Alles in Ordnung

 

 

Herr und Frau Rehmüller waren gerade im Begriff, das Abendessen einzunehmen, das heute aus besonderem Anlass im Salon serviert wurde. Es war äußerst selten, dass sie einmal ein paar Stunden für sich alleine genießen konnten. Kaum hatte der Justizrat den ersten Bissen der köstlichen Vorspeise gekostet, da drang aus der Wohnung unter ihnen ein schwacher, verhaltener Hilferuf. Senta Rehmüller, die anstrengende Proben zur Oper Salome hinter sich hatte, sie brillierte in der Titelrolle, blickte zu ihrem Mann hinüber, wollte sich aber im Übrigen durch keine störenden Geräusche aus der lang ersehnten Ruhe bringen lassen, als ein zweiter schriller Schrei von unten die Stille durchbrach. Kurz darauf zum dritten Mal, der Justizrat war gerade im Begriff, sich zu räuspern, wurde aber abrupt unterbrochen durch ein langgezogenes Hiiiilfe.

 

Die beiden blickten sich erschrocken an und Senta meinte: »Oskar, willst du nicht einmal nachsehen, was da unten vor sich geht?« Der so Aufgeforderte erhob sich, zupfte seine Krawatte zurecht, zögerte etwas, machte sich aber dann doch auf den Weg nach unten. Dort angekommen, drückte er auf den Klingelknopf, erst zaghaft, dann energischer. Die Türe öffnete sich und das erstaunte Gesicht des Herrn Passmeier junior erschien im Türspalt. Im Hintergrund sah man gerade den Senior aus dem Bad schlüpfen, eilig über den Gang huschen und hinter einer Tür verschwinden.
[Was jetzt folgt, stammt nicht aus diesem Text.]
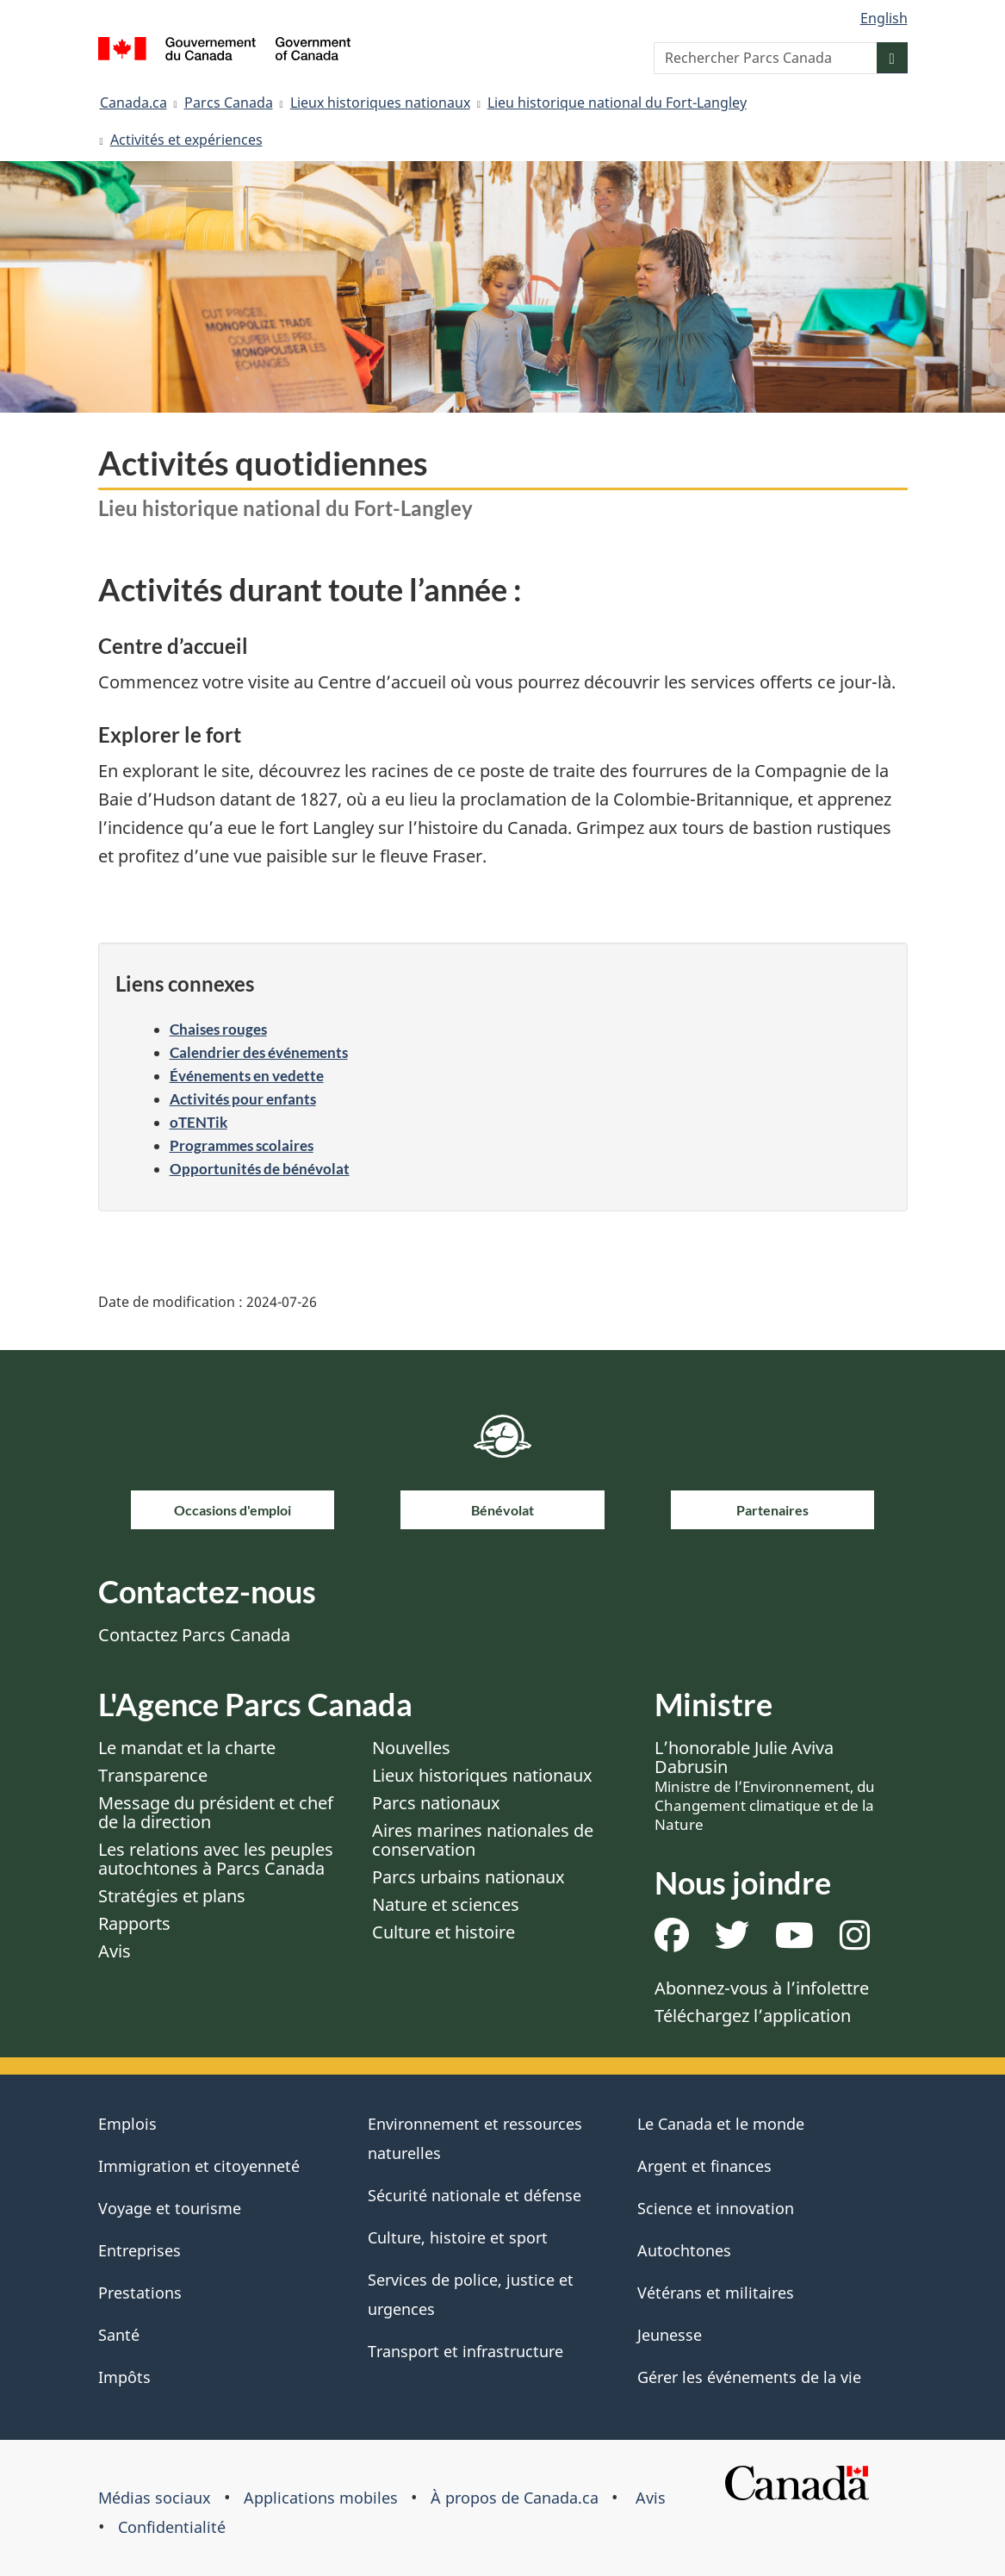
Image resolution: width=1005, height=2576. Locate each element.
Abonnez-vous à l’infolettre (761, 1988)
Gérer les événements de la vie (749, 2377)
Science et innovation (715, 2208)
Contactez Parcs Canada (194, 1634)
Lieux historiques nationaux (380, 102)
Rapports (134, 1923)
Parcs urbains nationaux (468, 1876)
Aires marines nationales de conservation (482, 1840)
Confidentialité (172, 2527)
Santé (119, 2334)
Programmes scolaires (241, 1145)
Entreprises (139, 2250)
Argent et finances (704, 2166)
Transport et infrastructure (465, 2351)
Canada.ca (133, 102)
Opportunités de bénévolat (260, 1169)
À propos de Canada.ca (515, 2497)
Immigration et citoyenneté (199, 2166)
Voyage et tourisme (169, 2208)
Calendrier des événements (259, 1052)
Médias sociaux (154, 2497)
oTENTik (198, 1122)
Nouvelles (411, 1747)
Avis (114, 1951)
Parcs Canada (228, 102)
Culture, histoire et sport (458, 2237)
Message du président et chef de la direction (215, 1812)
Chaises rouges (218, 1029)
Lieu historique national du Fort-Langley (617, 102)
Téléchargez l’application (752, 2015)
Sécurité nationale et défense (474, 2195)
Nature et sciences (445, 1904)
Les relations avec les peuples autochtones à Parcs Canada (215, 1859)
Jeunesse (669, 2334)
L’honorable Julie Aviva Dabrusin (764, 1785)
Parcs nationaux (436, 1802)
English (884, 18)
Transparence (153, 1775)
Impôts (124, 2377)
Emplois (127, 2123)
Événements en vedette (247, 1076)
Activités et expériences (186, 139)
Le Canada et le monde (720, 2123)
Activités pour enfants (243, 1099)
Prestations (140, 2292)
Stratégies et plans (171, 1895)
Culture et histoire (443, 1932)
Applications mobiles (321, 2497)
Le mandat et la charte (187, 1747)
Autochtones (684, 2250)
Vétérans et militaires (715, 2292)
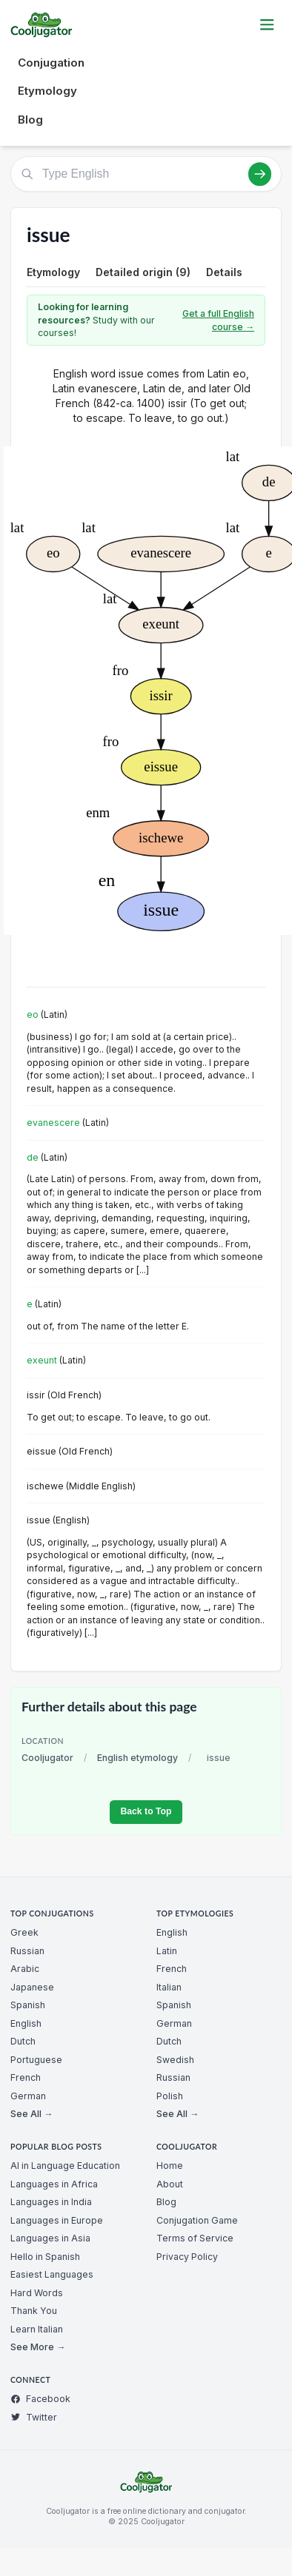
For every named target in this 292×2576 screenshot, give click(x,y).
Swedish (175, 2059)
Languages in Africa (54, 2184)
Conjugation (51, 63)
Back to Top (145, 1811)
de (33, 1157)
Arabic (24, 1968)
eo (33, 1014)
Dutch (23, 2041)
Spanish (27, 2004)
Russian (27, 1950)
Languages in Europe (56, 2220)
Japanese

Herr Rehmüller, etwas irritiert, hüstelte und fragte, ob er seine Hilfe anbieten könne? Der Junior glotzte ihn an und meinte trocken, es wäre alles in Ordnung.

 

Rehmüller, peinlich berührt, wusste nicht recht, wie er sich verhalten sollte, zog sich aber dann doch zurück, als der andere anbot: »Wollen Sie nachsehen, ob alles in Ordnung ist?«

 

Kopfschüttelnd stieg der Justizrat die Treppen hoch. Seine Frau wartete schon in atemloser Spannung. »Und?«, fragte sie, »was ist passiert?«, »Nichts«, sagte er, »alles in Ordnung.« »Alles in Ordnung?«, wiederholte sie fragend, „alles in Ordnung ,der Senior brauchte Hilfe im Bad“, „Oh.“

 

Das Ehepaar Rehmüller setzte das bereits begonnene Abendessen fort.